Turns out, Loe wasn’t the only one who had overlooked West Adams. Once Los Angeles’ original wealthy neighborhood, the area has since been largely forgotten by Angelenos and the wider world. After moving into a home there, he decided to try to correct that by exploring the neighborhood’s rich history and its present-day beauty. Loe’s iBook, Untold LA, offers a glimpse inside the incredible buildings and lively communities that now call West Adams home. “My vision of L.A. wasn't these old Victorians and mansions. Most Angelenos don't think of L.A. that way either. They think of modern architecture. The fact that this exists and is preserved is surprising,” he said.
In the 1880s, West Adams was an ideal place to reside for wealthy, white Angelenos who wanted a quick streetcar commute to downtown. With the advent of the automobile, however, those people moved farther away to neighborhoods including Beverly Hills. Many wealthy and influential black families moved into the area in the 1940s and 1950s. In the late ’50s, however, construction of Interstate 10 cut through West Adams, breaking up the neighborhood in the process. Wealthy residents moved away once again, and the neighborhood dimmed in the public consciousness. “Many of the mansions still have all the features in tact. Many are occupied. Some are sitting around. People bought these homes in the ’70s for nothing and they bought them to preserve them. They thought USC would turn them into parking lots,” he said.
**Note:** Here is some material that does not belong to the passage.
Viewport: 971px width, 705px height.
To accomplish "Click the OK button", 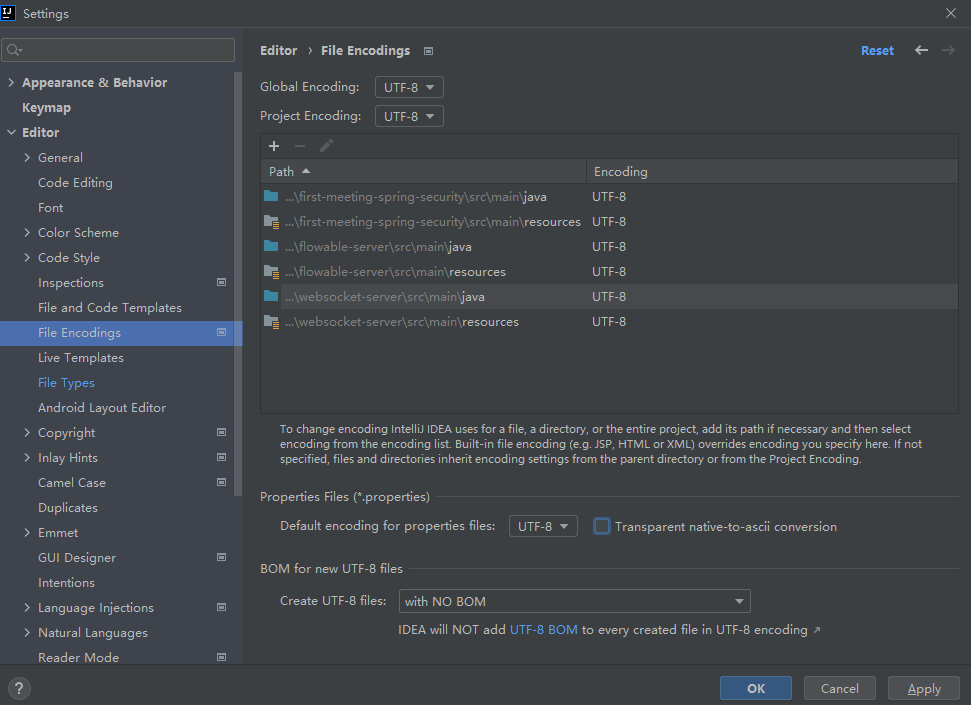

After raising money on Kickstarter to fund the project, Loe thought he’d need two months to get the shots he wanted. He ended up taking two years and expanding the project to incorporate audio interviews and video footage. “I spent more and more time in more neighborhoods, and I started incorporating neighborhood activities. It became more about the people and the landscape,” he said.
Though the neighborhood has changed and will likely continue to do so, Loe hopes his work will ensure that West Adams’ history and homes remain a defining characteristic there. “There have always been movements of people in West Adams. I hope the book raises awareness and that these homes are preserved and it continues to be a vibrant area that thrives. There are so many beautiful homes here and we'd hate to lose them,” he said.
Correction, June 11, 2014: This post originally misstated that Belfast was in Ireland. It is in Northern Ireland. It also mispelled Angeleno.